- EXERCISE:
Could the lines from the start of the data through the line with "The width and height of the screenshot is (225, 186)." be set down exactly, with no pictures among them?

━━━━━ DATA EXCERPTS ━━━━━

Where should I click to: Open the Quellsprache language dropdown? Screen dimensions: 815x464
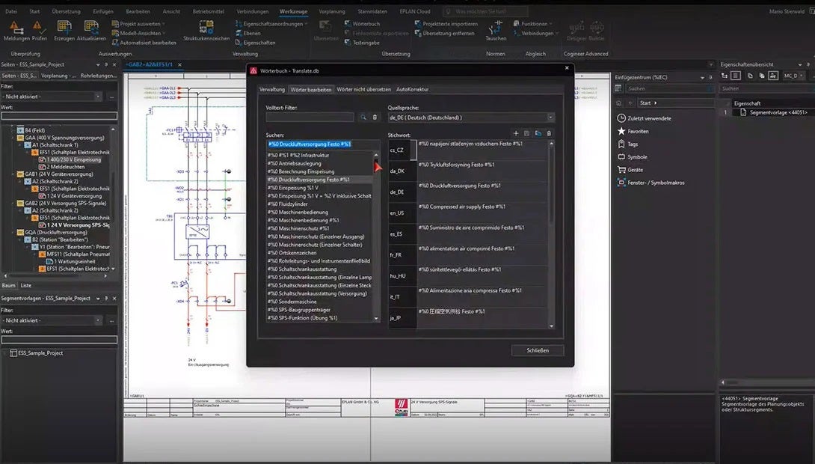(x=550, y=117)
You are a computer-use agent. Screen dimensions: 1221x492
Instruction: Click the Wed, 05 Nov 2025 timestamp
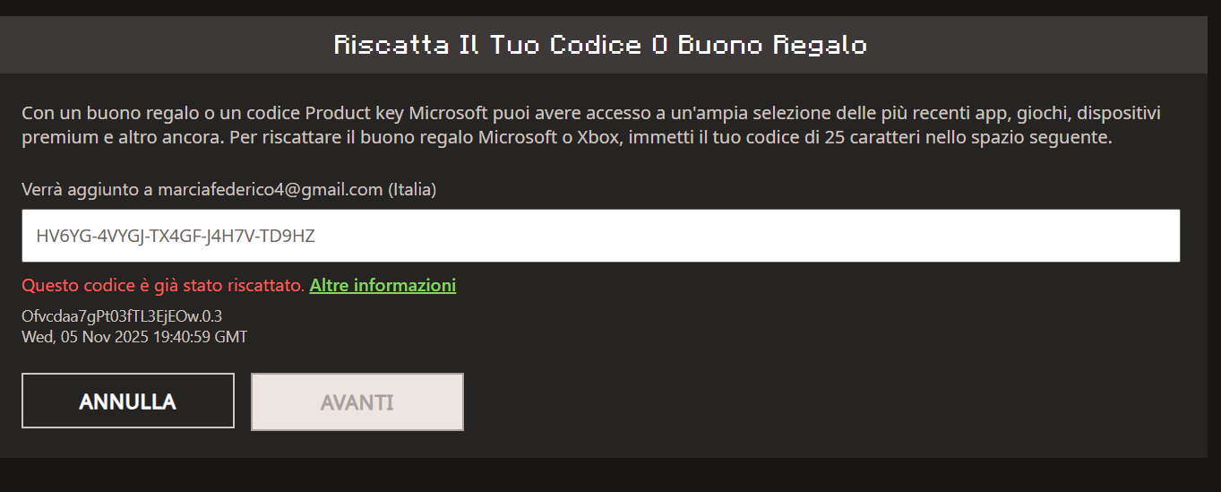click(134, 337)
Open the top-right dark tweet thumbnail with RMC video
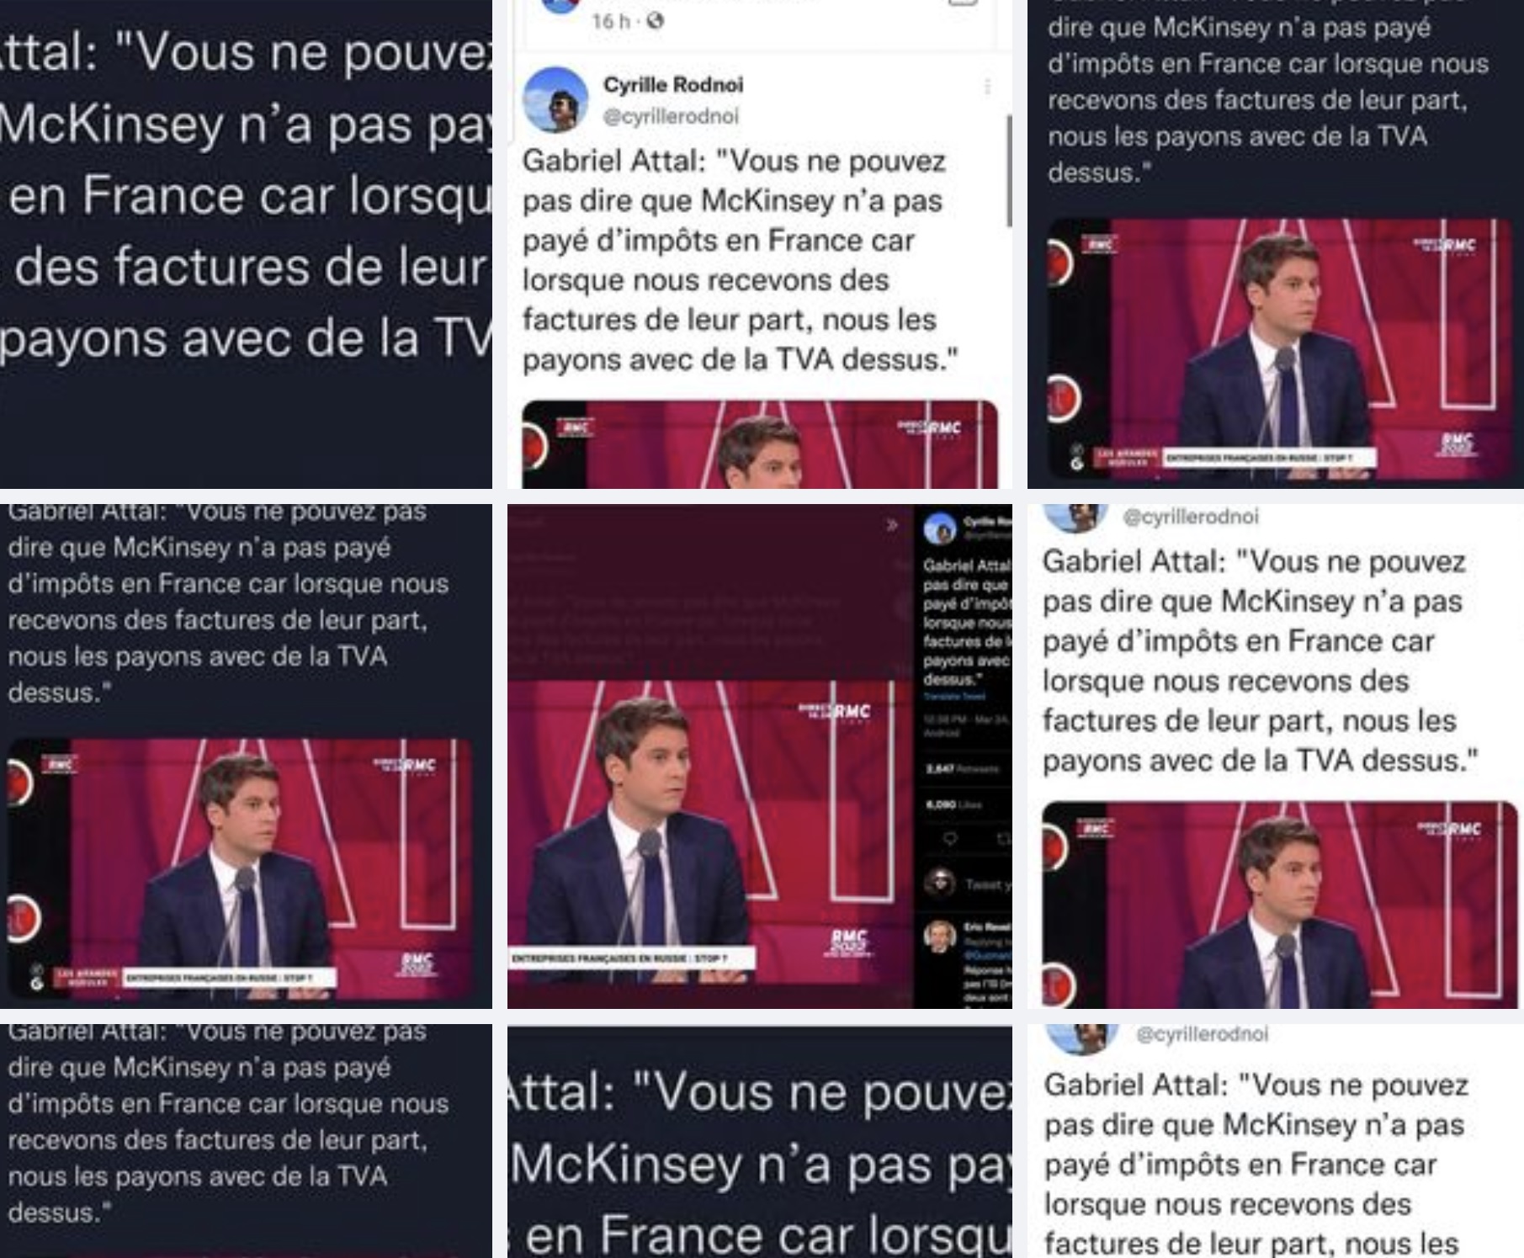The height and width of the screenshot is (1258, 1524). 1276,244
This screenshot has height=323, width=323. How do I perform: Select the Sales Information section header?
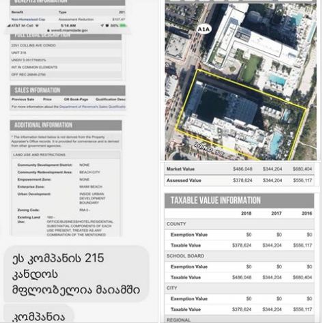tap(68, 90)
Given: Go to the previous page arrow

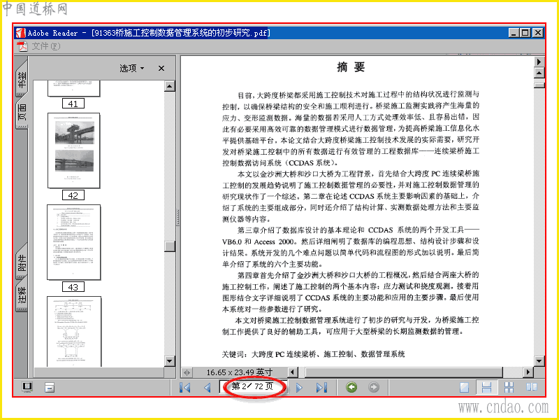Looking at the screenshot, I should pos(207,387).
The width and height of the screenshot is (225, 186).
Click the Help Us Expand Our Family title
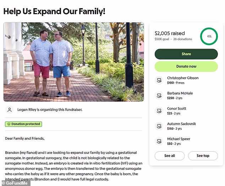tap(54, 11)
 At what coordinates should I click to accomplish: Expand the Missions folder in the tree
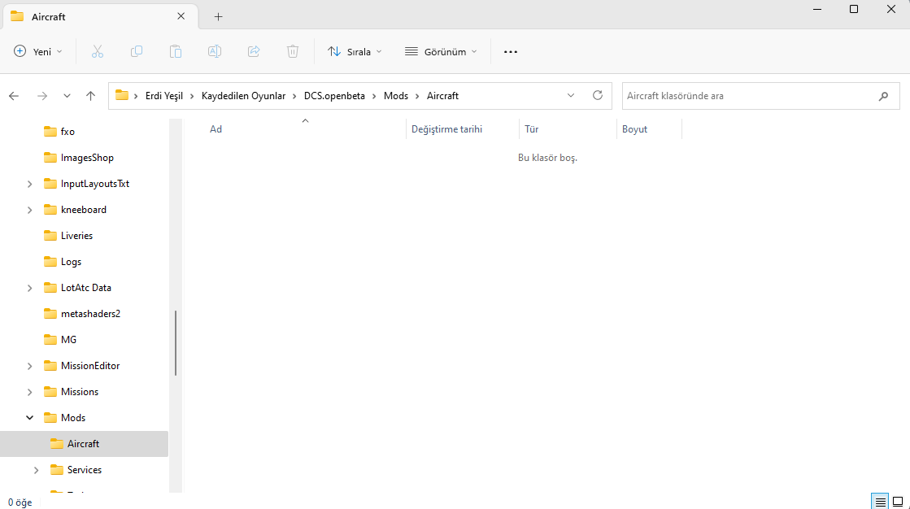[x=29, y=392]
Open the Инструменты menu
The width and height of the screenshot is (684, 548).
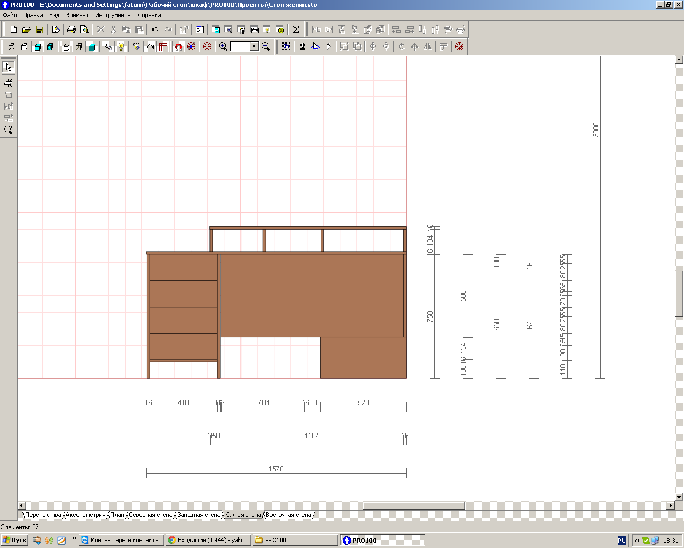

━━━━━

- ANSWER SPACE:
Where should I click to: Open the Quellsprache language dropdown? Screen dimensions: 815x464
(x=550, y=117)
You are a computer-use agent. Screen dimensions: 1221x492
Instruction: Click the Wed, 05 Nov 2025 timestamp
click(134, 337)
Open the top-right dark tweet thumbnail with RMC video
The height and width of the screenshot is (1258, 1524). 1276,244
This screenshot has height=323, width=323. How do I perform: Select the Sales Information section header?
tap(68, 90)
Given: Go to the previous page arrow

Looking at the screenshot, I should pos(207,387).
The width and height of the screenshot is (225, 186).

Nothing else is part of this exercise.